Summer is a great time to prepare your grill for your favorite dishes. Indeed, you can grill various food items, whether it’s vegetables, fish, or meat. Statistics indicate that about 75 million grills are owned by US households, indicating how popular this cooking method is. Although grilling is exciting, taking note of proper techniques is essential to get the best results. Here are a few things to consider.
Cleaning your grill
When preparing meals, you must be hygiene-conscious to prevent food poisoning. That includes not just the food items but the cooking equipment as well. Even with a newly-purchased grill, cleaning it well before using it for the first time is necessary. You must adequately wipe the surface before the use of not-so-new grills. Doing this can help prevent potential fire hazards and ensure food safety. A National Fire Protection Association reported that 19% of home fires resulted from improper grill maintenance. Fortunately, you can avoid that and simultaneously protect your home and health. Remember to remove any leftover food residue, debris, or grease from your grill after using it.
Marinating your proteins
Whether you are grilling a thick piece of salmon, a sirloin steak, or a block of tofu your food needs help to taste good. You can do this easily by marinating your proteins. You can use bottled BBQ rubs, gourmet seasoning blends, or your marinade recipe to boost the flavor of your protein and tenderize it at the same time. If you are grilling a tougher piece of meat you may want to add a brine or fruit juice that has enzymes to soften the meat fibers. For a delicate piece of fish olive oil and a herb blend always work. With tofu, a soy sauce base marinade is always tasty, don’t forget to add some ginger and garlic for some extra bite!
Preheating your grill
Just like an oven needs preheating before baking, the grill usually requires the same. The purpose of preheating the grill is to ensure that the food cooks evenly and also to reduce the risks of undercooked inner parts. That is particularly important if you’re learning how to make smoked beef tenderloin. Preheating will ensure that the outer parts of the meat don’t get cooked while the inner portions are still raw. More importantly, preheating also helps kill any existing bacteria on the grill. Usually, 15 – 20 minutes is ample time to prepare the grill before placing your food items on the grates. Some people prefer up to 30 minutes of preheating, especially because some bacteria can survive in high temperatures for up to a quarter of an hour.
Use a meat thermometer
Cooking meat to the proper temperature is crucial to avoid foodborne illnesses. It is why you cannot avoid using a meat thermometer to check the internal temperature of your meat. Usually, the outer portions of grilled meat will cook quicker than the internal parts. The question now is how to determine the right temperature for different meats. A US Department of Agriculture report says beef, pork, veal, and lamb must have an internal temperature of 145°F. It’s also the same temperature value for fish.
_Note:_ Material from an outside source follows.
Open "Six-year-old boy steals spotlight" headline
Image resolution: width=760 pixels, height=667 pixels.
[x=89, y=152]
On the other hand, poultry must be 165°F. Admittedly, not everyone uses these temperature values due to various reasons. Some people prefer to use their experience to determine that the inner portions are cooked.
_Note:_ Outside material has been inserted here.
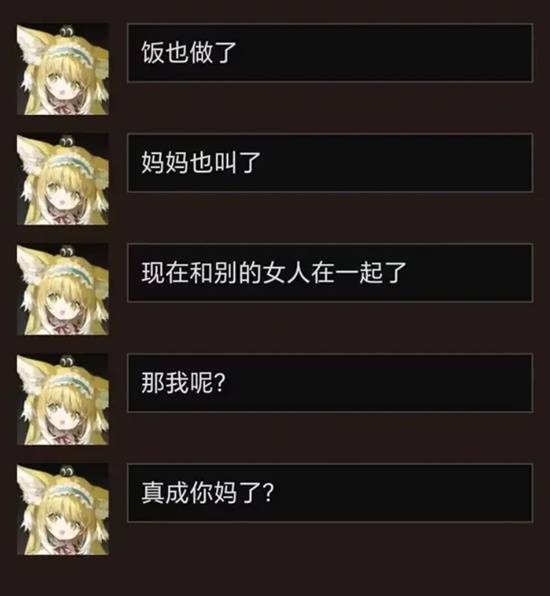Select the "饭也做了" message text
Viewport: 550px width, 596px height.
[189, 52]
Let your grilled food rest before digging in
After you’ve finished grilling your food, digging right in is tempting. However, letting your meat rest for a few minutes before cutting it has benefits. Grilling experts say this part is needed to allow the juices to redistribute, resulting in a more flavorful and tender meal. Cover your food with foil and rest for 5-10 minutes before serving. While waiting, you can clean your grill to while away the time. While the surface is still warm, you can easily scrape off pieces likely to dry when the grill cools. When that is done, you can now enjoy your meal.
Are you a fan of cooking outdoors? These tips ensure you get the most delicious results after correctly grilling your food. Do you have any more tips to add to this list? Let me know in the comments below.
Until our next rendezvous …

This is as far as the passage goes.